**PROBLEMS**.
A) Update the passage of the whole-body control text starting with "SRBD simplifies the" and going on through "Zhongshan Campus (2025).", replacing "massless connectors" with "weightless links".
B) Answer these questions about the whole-body control text:
(i) Which body's 2016 patent formally specified the WBC architecture?
(ii) In what year was the Shenzhen Weiteshi Technology patent issued?
(iii) Which humanoid robot was used to detail SRBD?
C) What does the constraint set in the whole-body control text encode? List every item it names.

**EXCERPT**.
━━━━━━━━━━
The mathematical core: how WBC structures the control problem
Whole-body control treats the humanoid robot as a single kinematically and dynamically coupled system — not a collection of independent subsystems. It defines a compound task of operational-space objectives (center-of-mass trajectory, foot placement, end-effector pose) and resolves all tasks simultaneously against a constraint set encoding contact forces, joint torque bounds, and friction cone membership. This architecture was formally specified in a foundational patent from the Board of Regents, University of Texas System (2016), which defines a robot model that computes kinematic and dynamic properties, binds controller parameters to transport layers for external process access, and instantiates the WBC using the compound task and constraint definitions.
The mathematical substrate of WBC is inverse dynamics in the operational space. Joint accelerations are computed by mapping Cartesian-space acceleration commands through the robot’s forward kinematics Jacobian, and ground reaction forces at multiple contact points are optimised to satisfy Newton-Euler equations of motion. A patent from Shenzhen Weiteshi Technology (2018) describes this precisely: the whole-body dynamic controller operates in the operational space as an acceleration command computation, converts commands to joint accelerations via differential forward kinematics, and optimises contact reaction forces for under-actuated robot dynamics. Critically, the system supports simultaneous computation of position- and time-parameterised outputs, enabling generation of multiple walking patterns at speeds compatible with real-time control.
SRBD simplifies the humanoid by treating leg links as massless connectors and concentrating total body mass at the floating base. Translational dynamics follow Newton’s second law across a finite set of contact points; rotational dynamics follow the Euler equation with the Coriolis/centrifugal term neglected at low speeds. This yields a compact state-space representation amenable to both MPC and learning-based optimisation — and is the dominant simplification enabling real-time WBC execution, as detailed using the Unitree H1 humanoid by Electronic Science and Technology University Zhongshan Campus (2025).
━━━━━━━━━━
**RECORD EXTRACTS**.
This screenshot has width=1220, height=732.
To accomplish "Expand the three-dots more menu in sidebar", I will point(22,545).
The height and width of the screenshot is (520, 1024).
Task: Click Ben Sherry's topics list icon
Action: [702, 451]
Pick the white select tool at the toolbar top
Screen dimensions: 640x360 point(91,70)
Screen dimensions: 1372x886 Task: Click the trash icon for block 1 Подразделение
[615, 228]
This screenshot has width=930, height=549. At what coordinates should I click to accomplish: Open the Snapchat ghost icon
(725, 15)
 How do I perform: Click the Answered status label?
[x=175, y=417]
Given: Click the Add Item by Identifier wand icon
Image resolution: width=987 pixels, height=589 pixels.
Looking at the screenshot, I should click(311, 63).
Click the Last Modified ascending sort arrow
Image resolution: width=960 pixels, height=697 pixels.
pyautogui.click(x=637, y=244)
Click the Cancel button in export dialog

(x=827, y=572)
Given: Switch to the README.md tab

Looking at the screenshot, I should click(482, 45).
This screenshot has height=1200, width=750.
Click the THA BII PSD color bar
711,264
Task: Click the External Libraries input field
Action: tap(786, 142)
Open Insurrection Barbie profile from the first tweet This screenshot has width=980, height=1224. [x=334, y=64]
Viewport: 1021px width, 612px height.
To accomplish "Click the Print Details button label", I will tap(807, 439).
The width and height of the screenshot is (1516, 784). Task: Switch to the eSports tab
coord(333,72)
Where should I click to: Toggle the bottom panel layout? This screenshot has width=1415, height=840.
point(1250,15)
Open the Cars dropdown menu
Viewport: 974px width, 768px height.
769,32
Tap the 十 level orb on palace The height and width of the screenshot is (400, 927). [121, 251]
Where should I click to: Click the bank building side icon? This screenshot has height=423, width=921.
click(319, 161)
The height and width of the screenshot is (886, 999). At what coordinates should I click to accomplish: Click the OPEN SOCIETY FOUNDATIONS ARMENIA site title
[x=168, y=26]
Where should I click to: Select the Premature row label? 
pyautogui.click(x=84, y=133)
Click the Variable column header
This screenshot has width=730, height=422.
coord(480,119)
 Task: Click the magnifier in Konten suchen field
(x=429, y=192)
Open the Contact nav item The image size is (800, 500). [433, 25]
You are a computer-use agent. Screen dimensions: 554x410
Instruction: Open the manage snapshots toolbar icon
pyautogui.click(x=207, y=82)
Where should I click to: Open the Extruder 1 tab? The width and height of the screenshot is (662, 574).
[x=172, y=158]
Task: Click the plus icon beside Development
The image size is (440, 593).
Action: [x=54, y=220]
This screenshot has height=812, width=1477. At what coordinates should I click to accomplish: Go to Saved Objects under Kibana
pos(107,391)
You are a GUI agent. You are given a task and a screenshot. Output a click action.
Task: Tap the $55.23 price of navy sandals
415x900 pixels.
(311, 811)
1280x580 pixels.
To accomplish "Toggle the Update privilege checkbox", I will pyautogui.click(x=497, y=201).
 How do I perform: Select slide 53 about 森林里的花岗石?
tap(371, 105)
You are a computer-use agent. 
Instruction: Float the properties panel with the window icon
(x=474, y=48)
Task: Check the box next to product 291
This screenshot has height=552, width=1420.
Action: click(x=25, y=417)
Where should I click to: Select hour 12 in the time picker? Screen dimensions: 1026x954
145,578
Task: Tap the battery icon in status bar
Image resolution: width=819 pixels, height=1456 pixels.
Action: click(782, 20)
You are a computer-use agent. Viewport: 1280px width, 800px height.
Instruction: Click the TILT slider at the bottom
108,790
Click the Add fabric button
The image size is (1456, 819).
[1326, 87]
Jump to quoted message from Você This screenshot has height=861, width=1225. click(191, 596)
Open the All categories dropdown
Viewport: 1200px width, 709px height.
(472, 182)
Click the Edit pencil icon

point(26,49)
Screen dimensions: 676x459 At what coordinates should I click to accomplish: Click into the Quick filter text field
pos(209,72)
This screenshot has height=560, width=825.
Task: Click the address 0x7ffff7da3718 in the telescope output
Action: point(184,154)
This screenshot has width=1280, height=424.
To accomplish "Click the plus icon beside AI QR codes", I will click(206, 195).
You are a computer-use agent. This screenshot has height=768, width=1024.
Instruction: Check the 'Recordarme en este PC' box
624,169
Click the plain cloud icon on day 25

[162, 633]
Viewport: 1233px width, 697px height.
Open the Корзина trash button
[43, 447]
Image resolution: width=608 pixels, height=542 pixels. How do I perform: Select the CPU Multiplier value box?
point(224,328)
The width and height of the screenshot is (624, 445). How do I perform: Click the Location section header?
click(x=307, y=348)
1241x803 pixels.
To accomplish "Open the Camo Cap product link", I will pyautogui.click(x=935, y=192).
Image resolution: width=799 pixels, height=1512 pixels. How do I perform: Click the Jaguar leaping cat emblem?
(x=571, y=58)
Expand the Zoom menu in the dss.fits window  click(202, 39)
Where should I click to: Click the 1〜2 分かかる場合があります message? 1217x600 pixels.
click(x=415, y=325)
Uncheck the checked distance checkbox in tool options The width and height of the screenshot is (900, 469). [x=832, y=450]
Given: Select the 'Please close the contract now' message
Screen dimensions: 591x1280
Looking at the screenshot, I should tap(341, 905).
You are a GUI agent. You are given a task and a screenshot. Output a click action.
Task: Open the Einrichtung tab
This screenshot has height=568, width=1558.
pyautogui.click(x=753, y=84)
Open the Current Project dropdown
━━━━━━━━━━
**ANSWER SET**.
A)
SRBD simplifies the humanoid by treating leg links as weightless links and concentrating total body mass at the floating base. Translational dynamics follow Newton’s second law across a finite set of contact points; rotational dynamics follow the Euler equation with the Coriolis/centrifugal term neglected at low speeds. This yields a compact state-space representation amenable to both MPC and learning-based optimisation — and is the dominant simplification enabling real-time WBC execution, as detailed using the Unitree H1 humanoid by Electronic Science and Technology University Zhongshan Campus (2025).

B)
(i) The Board of Regents, University of Texas System
(ii) 2018
(iii) The Unitree H1

C)
- Contact forces
- Joint torque bounds
- Friction cone membership